Michelle had been complaining of chronic nausea and pain in her lower abdomen, so that’s what we were discussing with her doctor on that particular visit. Dr. Shahid put in a referral for Michelle to visit a gynecologist about the pain which Michelle called “cramps” and a vascular surgeon about the growth.
The GYN doctor ordered an ultrasound, which also showed the vascular growth. The ultrasound technician told me that the vascular growth was mentioned in her records for the first time in 2016. At that time, Michelle was living in a group home. I wondered why I wasn’t told. In February, 2017, Michelle moved into her own apartment, where she was cared for by an agency. No one ever mentioned that growth, but maybe the agency didn’t know.
On January 8, 2021, I brought Michelle home permanently. But only three months later, she was hospitalized for a week while the hospital ran test after test to find out why she couldn’t hold anything down. They did x-rays and CT scans. Surely, they had to have seen that vascular growth, but no one mentioned it. I suspect, they figured that since it was first discovered in 2016, that I already knew about it. Maybe the agency didn’t know for the same reason.
The gynecologist couldn’t find a reason for Michelle to be cramping, but the vascular surgeon noted that she was severely constipated. I knew what to do for constipation. And since the vascular growth was never the purpose for the CT scan, it wasn’t in focus, so Dr. Rishi couldn’t read it very well. Therefore, he ordered another one.
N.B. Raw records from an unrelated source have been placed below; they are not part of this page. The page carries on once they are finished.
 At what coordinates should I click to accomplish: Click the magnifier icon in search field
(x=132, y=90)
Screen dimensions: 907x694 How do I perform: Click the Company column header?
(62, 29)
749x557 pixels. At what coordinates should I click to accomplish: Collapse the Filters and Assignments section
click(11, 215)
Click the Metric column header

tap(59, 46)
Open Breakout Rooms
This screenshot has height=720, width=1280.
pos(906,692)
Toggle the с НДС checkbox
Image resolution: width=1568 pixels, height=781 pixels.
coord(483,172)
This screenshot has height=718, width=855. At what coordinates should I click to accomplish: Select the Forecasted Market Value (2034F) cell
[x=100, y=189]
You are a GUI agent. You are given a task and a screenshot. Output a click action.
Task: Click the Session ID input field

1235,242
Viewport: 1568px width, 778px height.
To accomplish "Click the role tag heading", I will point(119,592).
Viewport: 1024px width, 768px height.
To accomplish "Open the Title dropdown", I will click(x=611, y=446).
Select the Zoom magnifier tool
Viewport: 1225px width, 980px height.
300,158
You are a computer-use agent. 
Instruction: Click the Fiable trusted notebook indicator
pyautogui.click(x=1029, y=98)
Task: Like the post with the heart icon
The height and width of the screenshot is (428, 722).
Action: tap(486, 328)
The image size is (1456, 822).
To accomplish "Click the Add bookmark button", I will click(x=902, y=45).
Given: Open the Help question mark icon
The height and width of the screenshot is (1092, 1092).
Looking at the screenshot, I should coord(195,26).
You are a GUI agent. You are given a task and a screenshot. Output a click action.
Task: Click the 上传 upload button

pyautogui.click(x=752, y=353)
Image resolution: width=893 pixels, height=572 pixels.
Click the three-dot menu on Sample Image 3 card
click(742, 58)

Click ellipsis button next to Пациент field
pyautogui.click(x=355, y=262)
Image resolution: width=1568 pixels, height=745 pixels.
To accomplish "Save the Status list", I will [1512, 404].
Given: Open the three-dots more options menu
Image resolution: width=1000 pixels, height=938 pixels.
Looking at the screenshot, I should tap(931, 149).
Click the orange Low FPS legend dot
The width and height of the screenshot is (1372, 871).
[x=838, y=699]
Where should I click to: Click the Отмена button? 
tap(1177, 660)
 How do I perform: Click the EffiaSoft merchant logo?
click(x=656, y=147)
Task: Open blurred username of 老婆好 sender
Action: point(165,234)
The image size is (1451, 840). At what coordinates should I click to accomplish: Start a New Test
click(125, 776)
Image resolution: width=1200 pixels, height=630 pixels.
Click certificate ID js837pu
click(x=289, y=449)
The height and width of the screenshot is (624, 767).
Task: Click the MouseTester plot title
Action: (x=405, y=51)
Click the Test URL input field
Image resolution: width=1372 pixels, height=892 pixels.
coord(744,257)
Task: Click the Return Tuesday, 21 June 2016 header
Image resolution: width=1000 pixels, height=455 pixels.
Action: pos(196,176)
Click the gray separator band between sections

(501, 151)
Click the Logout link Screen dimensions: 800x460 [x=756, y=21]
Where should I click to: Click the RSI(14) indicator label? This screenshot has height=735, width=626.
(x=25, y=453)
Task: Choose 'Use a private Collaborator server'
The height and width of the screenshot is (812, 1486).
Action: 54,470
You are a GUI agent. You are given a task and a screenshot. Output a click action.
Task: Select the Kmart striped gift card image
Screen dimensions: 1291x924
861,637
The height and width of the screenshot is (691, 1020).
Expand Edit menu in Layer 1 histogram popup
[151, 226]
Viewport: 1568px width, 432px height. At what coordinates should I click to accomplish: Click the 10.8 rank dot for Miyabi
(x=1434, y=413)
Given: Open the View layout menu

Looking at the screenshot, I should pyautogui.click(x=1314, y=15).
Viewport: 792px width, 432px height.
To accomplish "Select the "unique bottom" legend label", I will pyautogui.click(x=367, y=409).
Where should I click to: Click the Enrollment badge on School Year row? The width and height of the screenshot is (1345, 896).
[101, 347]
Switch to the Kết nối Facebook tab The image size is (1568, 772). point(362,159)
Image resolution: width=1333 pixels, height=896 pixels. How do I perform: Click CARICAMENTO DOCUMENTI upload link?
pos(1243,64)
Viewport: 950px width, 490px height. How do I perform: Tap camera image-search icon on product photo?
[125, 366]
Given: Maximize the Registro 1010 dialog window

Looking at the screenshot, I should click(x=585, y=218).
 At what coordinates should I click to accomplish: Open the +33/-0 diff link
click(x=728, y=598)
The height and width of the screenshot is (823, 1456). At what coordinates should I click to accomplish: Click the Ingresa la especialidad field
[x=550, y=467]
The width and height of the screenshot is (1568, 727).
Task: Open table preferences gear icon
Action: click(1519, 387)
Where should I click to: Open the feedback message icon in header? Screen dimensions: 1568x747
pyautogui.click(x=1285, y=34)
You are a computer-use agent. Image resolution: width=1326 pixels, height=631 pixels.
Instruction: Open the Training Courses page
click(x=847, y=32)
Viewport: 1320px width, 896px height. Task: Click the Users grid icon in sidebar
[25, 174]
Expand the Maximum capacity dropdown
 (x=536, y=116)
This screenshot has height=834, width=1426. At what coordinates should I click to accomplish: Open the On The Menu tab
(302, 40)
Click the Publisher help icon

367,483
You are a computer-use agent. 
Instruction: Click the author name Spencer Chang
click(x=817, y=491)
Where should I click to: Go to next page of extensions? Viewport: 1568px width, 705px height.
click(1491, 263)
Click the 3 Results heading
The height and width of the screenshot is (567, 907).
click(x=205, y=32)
This picture came out crystal clear.
The vascular growth wasn’t obstructing the flow of blood to her kidney and hadn’t grown much (if at all) since it was first discovered in 2016. Of course, with vascular issues being a part of Williams syndrome, I wondered how long that thing had been growing on her kidney.
Dr. Rishi recommended a procedure called embolism. They would fill the shell of the vascular growth with an embolism fluid and the thing would shrivel up and die. We rescheduled with him for three months out. That would give us time to clear up her constipation. We still have another six weeks before that appointment.